Tekstfragment ▸
=======

Eindelijk nog eens de tijd gevonden om de draad terug op te nemen en verder te gaan met het verhaal.
LANGS WEGEN EN GRACHTEN Onze tochten tussen huis en school waren wandelingen waaruit we het beste poogden te halen. Schier niemand van ons die een fiets had. Er was dus niets wat ons beletten kon op ons dooie gemak langs Gentse Baan, Kleine Heerweg en Tomberg te slenteren en de genoegens mee te grissen die voor het rapen lagen. In de lente trokken we graanstengels af om er piepers mee te maken. Het ging zo eenvoudig als wat. We nepen een eindje holle stengel af en drukten beide uiteinden ervan plat. Uit dat instrumentje konden we dan klaaglijk mekkerende tonen blazen. Ook als de tarwe naar het rijpen toeging, konden we er iets mee aanvangen. We nepen aren af, wreven ze uit tussen onze handen en bliezen op het kaf tot de graantjes blank en verlokkelijk lagen te glanzen. Heerlijk om kauwen, die tarwe vers van de stengel!
Soms ritsten we haverbellen af en wierpen -ze tegen de rug van een kameraad die voor ons uitliep. Zoveel belletjes er in zijn kiel bleven haken, zoveel kinderen hij later zou krijgen. Er was ook nog iets wat we ondernamen met een plantje wiens naam me nu niet meer te binnen schiet. Te beginnen langs onder namen we één voor één de blaadjes vast en trachtten zo onze toekomst te ondervragen. Het was ouwen, trouwen of nonneke zijn. Niemand die eraan dacht natuurlijk dat knechtebrakken maar moeilijk een onderkomen zouden vinden in ergens een vrouwenklooster. Soms poogden we daarbij nog verder in de toekomst te schouwen. Dan ging het van blaadje tot blaadje over hemel, helle, vagevuur. Het laatste blaadje bepaalde dan het persoonlijk aandeel dat we uit de vier uitersten zouden puren.
Ook het afblazen van uitgebloeide paardebloemen kon voor afleiding zorgen. De lichte zeeksla-pluisjes dreven dan bij tientallen weg op de wind. Net een vloot kleine balonnetjes. Met die zeeksla of mollesla waren we heel goed vertrouwd ten andere. Dat was prima konijnenvoer en regelmatig moesten we erop uit met emmer of zak om er een voorraadje van bijeen te garen. Naar dat zeeksla-stekken trokken we beslist onze band niet los. Je kon pijnlijke blaren op vingers en handpalmen krijgen als je een uurtje met het schilmes in de grond had zitten peuteren.

=======

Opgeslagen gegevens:
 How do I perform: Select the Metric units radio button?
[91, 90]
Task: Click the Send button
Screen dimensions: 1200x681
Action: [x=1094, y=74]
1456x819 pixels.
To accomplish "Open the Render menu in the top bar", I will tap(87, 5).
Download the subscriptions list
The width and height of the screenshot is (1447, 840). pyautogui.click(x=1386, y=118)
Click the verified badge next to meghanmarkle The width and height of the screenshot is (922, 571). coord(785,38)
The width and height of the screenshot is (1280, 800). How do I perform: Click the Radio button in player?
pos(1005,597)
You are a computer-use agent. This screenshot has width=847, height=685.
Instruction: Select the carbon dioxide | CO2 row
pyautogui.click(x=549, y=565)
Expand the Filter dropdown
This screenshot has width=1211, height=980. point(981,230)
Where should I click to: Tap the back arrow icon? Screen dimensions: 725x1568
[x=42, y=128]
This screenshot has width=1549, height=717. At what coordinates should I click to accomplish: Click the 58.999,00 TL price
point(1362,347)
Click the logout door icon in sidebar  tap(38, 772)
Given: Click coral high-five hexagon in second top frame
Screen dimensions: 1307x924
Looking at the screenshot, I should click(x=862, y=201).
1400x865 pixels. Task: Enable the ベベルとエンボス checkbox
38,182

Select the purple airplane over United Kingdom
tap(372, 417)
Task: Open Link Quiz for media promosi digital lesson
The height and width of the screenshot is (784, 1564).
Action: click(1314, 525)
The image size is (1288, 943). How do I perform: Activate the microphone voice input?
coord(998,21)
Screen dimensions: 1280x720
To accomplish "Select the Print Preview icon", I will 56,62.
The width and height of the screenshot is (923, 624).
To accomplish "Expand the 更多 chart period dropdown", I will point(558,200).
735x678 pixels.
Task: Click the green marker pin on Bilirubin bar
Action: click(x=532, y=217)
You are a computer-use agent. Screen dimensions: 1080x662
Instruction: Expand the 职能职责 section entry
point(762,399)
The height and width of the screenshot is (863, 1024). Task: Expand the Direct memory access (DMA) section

=======

Oefendoel ▸
Zet de volgende zin uit het fragment over de tochten tussen huis en school om in het Engels: "Ook het afblazen van uitgebloeide paardebloemen kon voor afleiding zorgen." De lijst speelt hierbij geen enkele rol.

Uitgevoerde opdracht ▸
Blowing away the seeds of dandelions that had finished blooming could also provide some distraction.